Best Practices¶

Profiling gives you amazing insight into your program. What you think is slow is almost never what is actually slow. Below are some best practices to help unlock this power.

Start With Realistic Runs¶

When profiling data-heavy work, start with a smaller sample of the data instead of the full dataset. Profile a portion first (for example 1% or 10%). It is faster, easier to understand, and often enough to find the main bottleneck. Once you have a likely fix, validate it with a larger and more realistic workload so you know the result still holds in context. Run the same profile more than once and warm up before you measure so one-time startup work does not dominate the report.

Choose The Right Measurement Mode¶

Pick the measurement mode based on the question you are asking. Use WALL_TIME for end-to-end latency, PROCESS_TIME for CPU-focused work, and ALLOCATIONS when object churn is the concern. See Measurement Mode for details.

Reduce Noise Before Deep Analysis¶

When framework internals or concurrency noise dominate output, narrow the scope first. Use exclude_common or explicit method exclusions, and use thread filtering (include_threads / exclude_threads) when needed. For highly concurrent workloads, merging worker results (merge! or Rack merge_fibers: true) can make trends much easier to read. See Profiling Options, Method Exclusion, and Merging Threads and Fibers.

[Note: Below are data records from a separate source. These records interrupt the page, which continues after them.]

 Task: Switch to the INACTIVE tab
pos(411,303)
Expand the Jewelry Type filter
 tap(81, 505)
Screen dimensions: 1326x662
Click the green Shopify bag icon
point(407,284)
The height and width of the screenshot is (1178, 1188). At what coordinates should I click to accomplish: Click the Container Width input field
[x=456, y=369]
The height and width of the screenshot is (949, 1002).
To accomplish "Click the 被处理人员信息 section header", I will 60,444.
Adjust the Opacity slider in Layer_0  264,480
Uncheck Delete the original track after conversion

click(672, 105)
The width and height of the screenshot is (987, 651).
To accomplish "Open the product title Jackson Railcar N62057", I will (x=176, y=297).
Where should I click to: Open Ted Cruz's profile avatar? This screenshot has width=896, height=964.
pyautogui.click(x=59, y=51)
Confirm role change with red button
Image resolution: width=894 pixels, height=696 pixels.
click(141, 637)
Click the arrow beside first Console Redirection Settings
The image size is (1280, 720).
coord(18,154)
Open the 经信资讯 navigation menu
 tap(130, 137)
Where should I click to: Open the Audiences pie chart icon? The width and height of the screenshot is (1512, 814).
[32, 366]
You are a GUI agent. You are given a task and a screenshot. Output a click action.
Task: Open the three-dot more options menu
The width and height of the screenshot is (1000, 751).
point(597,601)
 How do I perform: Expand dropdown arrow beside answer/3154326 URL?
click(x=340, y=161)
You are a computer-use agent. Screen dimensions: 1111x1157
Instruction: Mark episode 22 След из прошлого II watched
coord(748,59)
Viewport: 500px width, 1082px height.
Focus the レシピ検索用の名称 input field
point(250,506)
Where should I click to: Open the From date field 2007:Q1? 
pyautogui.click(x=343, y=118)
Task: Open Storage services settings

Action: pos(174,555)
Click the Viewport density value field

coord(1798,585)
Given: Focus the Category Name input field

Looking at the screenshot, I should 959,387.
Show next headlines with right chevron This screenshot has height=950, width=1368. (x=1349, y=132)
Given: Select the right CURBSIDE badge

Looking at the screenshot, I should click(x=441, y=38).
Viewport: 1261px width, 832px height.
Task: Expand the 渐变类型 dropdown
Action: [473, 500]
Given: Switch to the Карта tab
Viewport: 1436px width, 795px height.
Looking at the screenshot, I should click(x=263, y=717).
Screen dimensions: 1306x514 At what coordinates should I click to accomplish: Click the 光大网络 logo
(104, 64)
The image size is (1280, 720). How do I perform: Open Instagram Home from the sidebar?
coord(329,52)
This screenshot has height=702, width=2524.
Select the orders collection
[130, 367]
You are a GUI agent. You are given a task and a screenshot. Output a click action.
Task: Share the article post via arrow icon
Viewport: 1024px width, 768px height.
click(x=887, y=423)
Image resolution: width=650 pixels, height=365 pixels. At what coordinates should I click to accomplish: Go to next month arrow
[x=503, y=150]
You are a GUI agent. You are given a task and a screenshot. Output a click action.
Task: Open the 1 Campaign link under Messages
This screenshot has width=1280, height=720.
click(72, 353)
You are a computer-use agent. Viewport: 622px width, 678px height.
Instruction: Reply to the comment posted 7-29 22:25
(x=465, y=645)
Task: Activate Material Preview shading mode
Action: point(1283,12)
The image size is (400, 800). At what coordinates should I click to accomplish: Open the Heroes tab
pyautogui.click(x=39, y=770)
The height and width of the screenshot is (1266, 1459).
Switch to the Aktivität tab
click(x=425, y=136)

Use Reports In A Sequence¶

Start with a quick summary, then drill down. In practice, this usually means using FlatPrinter to find hotspots, GraphHtmlPrinter (or GraphPrinter) to understand caller/callee relationships, and FlameGraphPrinter to validate dominant paths visually. See Reports, especially Creating Reports and Report Types.

Use Threshold Filters Early¶

Threshold filters are one of the fastest ways to make a large profile readable. Start with min_percent to hide low-impact methods in most printers. For GraphHtmlPrinter, use min_time when you want to drop methods below an absolute time cutoff. These filters help you focus on the code that actually moves total runtime.

Compare Trends, Not Single Snapshots¶

Do not optimize based on one run unless the signal is overwhelming. Compare before/after profiles under the same workload, then prioritize repeated hot paths over one-off spikes.